**TASK INSTRUCTIONS**
Which lines run from the one containing "Click the $364.50 sold price" through the last line of the records? Copy them exactly, leaving pictures out.

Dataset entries

------------------------------------------------------------------------

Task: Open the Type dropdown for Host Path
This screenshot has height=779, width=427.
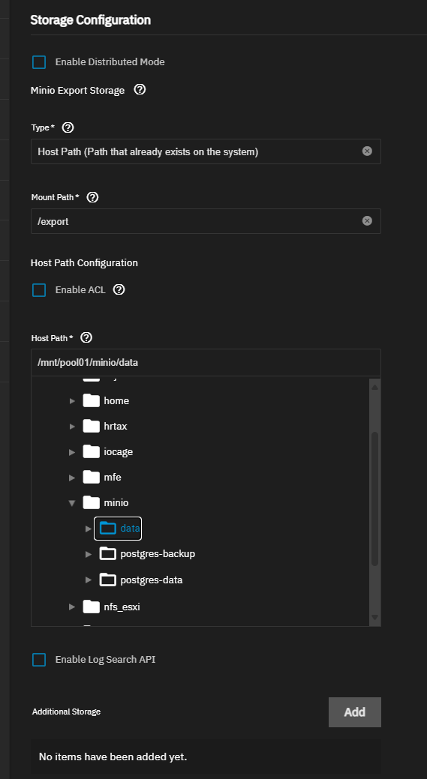Action: [x=206, y=151]
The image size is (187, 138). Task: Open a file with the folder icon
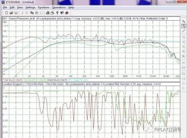(x=11, y=13)
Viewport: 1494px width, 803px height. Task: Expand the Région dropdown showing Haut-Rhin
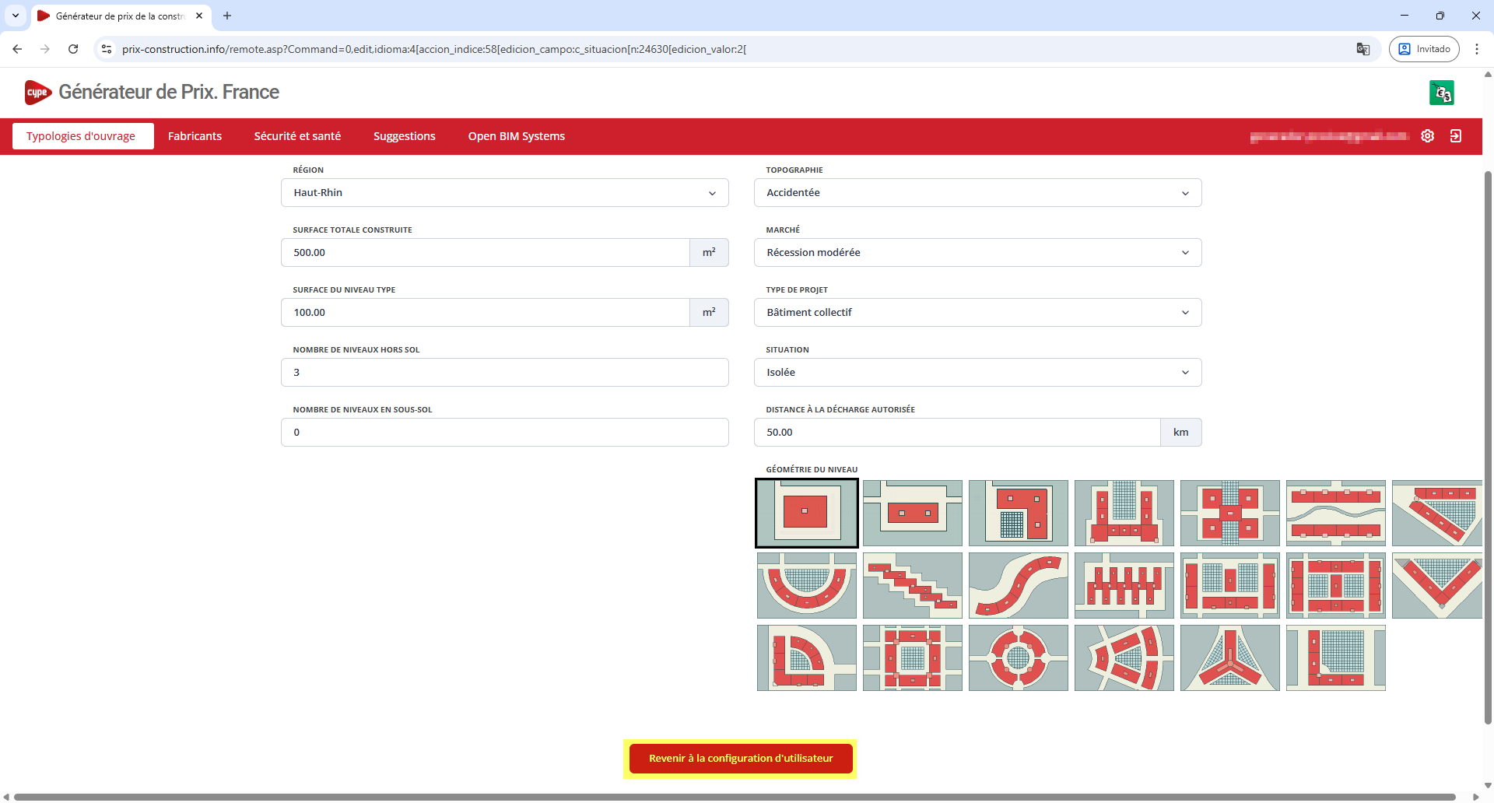click(x=504, y=193)
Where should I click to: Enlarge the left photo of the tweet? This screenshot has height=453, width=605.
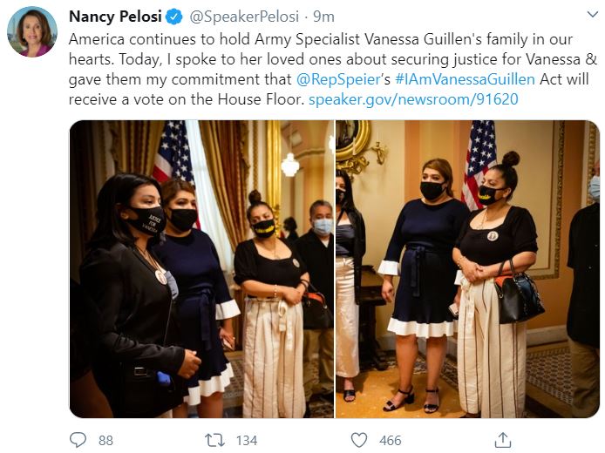coord(201,268)
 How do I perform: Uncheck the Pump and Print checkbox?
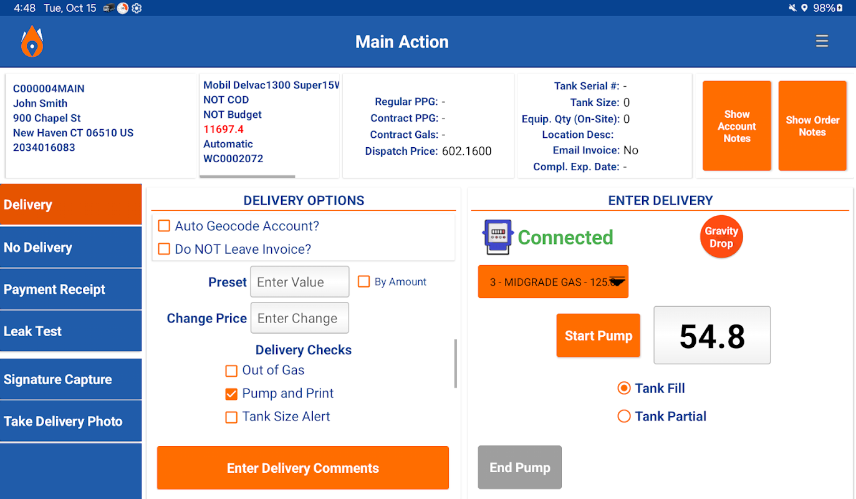point(231,394)
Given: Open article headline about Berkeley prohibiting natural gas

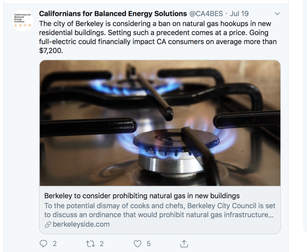Looking at the screenshot, I should tap(142, 196).
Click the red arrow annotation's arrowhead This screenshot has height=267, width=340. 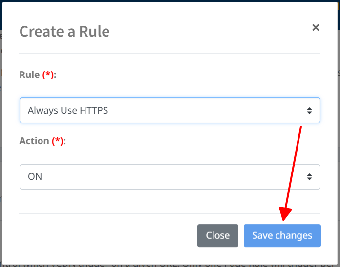click(x=284, y=215)
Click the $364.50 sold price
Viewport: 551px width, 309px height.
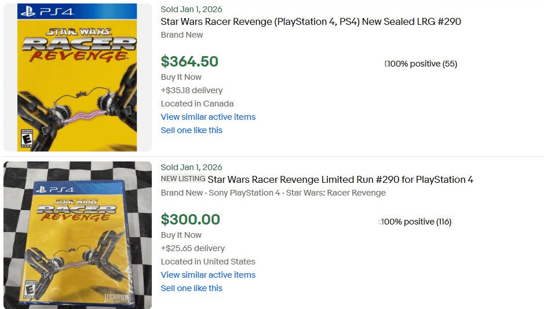[x=189, y=61]
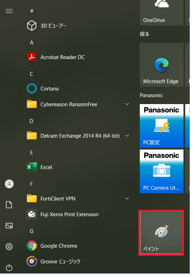Expand the FortiClient VPN folder
This screenshot has width=195, height=277.
pos(78,198)
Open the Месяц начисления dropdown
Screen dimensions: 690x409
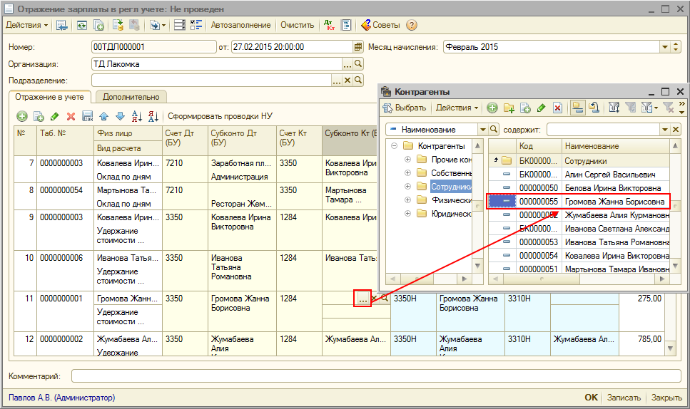tap(665, 47)
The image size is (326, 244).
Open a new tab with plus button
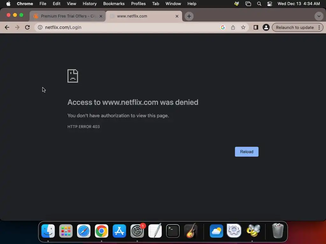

------------------------------------------------------------------------

**SOLUTION TO THE PROBLEM**
Click the $364.50 sold price
Viewport: 551px width, 309px height.
[x=189, y=61]
Expand the FortiClient VPN folder
This screenshot has width=195, height=277.
pos(78,198)
Open the Месяц начисления dropdown
Screen dimensions: 690x409
tap(665, 47)
The image size is (326, 244).
Open a new tab with plus button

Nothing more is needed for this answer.